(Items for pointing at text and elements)
+ + +
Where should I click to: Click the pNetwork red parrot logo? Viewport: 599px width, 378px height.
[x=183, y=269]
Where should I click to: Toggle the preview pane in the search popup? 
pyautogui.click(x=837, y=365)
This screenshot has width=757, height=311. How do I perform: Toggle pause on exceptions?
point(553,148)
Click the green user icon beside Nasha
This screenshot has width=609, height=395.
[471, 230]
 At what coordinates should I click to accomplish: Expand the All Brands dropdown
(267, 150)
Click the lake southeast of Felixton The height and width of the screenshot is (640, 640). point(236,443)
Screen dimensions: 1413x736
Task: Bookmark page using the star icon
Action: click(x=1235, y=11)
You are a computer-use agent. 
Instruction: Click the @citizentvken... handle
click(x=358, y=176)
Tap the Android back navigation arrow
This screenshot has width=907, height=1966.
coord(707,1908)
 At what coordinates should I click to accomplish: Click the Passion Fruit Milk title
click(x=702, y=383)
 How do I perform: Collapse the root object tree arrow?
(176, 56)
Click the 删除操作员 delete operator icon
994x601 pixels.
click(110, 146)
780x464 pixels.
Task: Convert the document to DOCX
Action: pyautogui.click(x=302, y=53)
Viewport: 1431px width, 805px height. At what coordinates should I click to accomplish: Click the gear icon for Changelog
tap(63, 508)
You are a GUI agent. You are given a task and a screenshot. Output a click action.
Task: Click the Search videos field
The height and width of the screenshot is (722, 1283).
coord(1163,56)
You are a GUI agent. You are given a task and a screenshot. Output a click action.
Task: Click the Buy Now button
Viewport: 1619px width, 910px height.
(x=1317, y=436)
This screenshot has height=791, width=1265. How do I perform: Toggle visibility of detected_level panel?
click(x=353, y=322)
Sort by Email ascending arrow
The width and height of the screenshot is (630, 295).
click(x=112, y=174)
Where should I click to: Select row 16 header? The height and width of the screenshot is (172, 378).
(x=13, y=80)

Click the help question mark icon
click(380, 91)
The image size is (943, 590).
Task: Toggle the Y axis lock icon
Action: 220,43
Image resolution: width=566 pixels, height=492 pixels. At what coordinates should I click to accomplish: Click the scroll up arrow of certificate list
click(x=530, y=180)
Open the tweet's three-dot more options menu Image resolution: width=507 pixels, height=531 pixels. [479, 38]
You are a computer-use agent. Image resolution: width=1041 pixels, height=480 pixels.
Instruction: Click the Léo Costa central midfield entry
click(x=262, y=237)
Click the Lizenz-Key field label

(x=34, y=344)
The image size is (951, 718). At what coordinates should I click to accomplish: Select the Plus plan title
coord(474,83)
+ + +
• **Your task**:
Copy all of the items above verbatim, keeping every line unchanged.

• **Solution for this task**:
Where should I click to: Click the pNetwork red parrot logo? Viewport: 599px width, 378px height.
[x=183, y=269]
Where should I click to: Toggle the preview pane in the search popup? 
pyautogui.click(x=837, y=365)
This screenshot has width=757, height=311. How do I perform: Toggle pause on exceptions?
point(553,148)
Click the green user icon beside Nasha
This screenshot has width=609, height=395.
[471, 230]
 At what coordinates should I click to accomplish: Expand the All Brands dropdown
(267, 150)
Click the lake southeast of Felixton The height and width of the screenshot is (640, 640). point(236,443)
Screen dimensions: 1413x736
Task: Bookmark page using the star icon
Action: click(x=1235, y=11)
You are a computer-use agent. 
Instruction: Click the @citizentvken... handle
click(x=358, y=176)
Tap the Android back navigation arrow
This screenshot has width=907, height=1966.
coord(707,1908)
 At what coordinates should I click to accomplish: Click the Passion Fruit Milk title
click(x=702, y=383)
 How do I perform: Collapse the root object tree arrow?
(176, 56)
Click the 删除操作员 delete operator icon
994x601 pixels.
click(110, 146)
780x464 pixels.
Task: Convert the document to DOCX
Action: pyautogui.click(x=302, y=53)
Viewport: 1431px width, 805px height. At what coordinates should I click to accomplish: Click the gear icon for Changelog
tap(63, 508)
You are a GUI agent. You are given a task and a screenshot. Output a click action.
Task: Click the Search videos field
The height and width of the screenshot is (722, 1283).
coord(1163,56)
You are a GUI agent. You are given a task and a screenshot. Output a click action.
Task: Click the Buy Now button
Viewport: 1619px width, 910px height.
(x=1317, y=436)
This screenshot has height=791, width=1265. How do I perform: Toggle visibility of detected_level panel?
click(x=353, y=322)
Sort by Email ascending arrow
The width and height of the screenshot is (630, 295).
click(x=112, y=174)
Where should I click to: Select row 16 header? The height and width of the screenshot is (172, 378).
(x=13, y=80)

Click the help question mark icon
click(380, 91)
The image size is (943, 590).
Task: Toggle the Y axis lock icon
Action: 220,43
Image resolution: width=566 pixels, height=492 pixels. At what coordinates should I click to accomplish: Click the scroll up arrow of certificate list
click(x=530, y=180)
Open the tweet's three-dot more options menu Image resolution: width=507 pixels, height=531 pixels. [479, 38]
You are a computer-use agent. Image resolution: width=1041 pixels, height=480 pixels.
Instruction: Click the Léo Costa central midfield entry
click(x=262, y=237)
Click the Lizenz-Key field label

(x=34, y=344)
The image size is (951, 718). At what coordinates should I click to accomplish: Select the Plus plan title
coord(474,83)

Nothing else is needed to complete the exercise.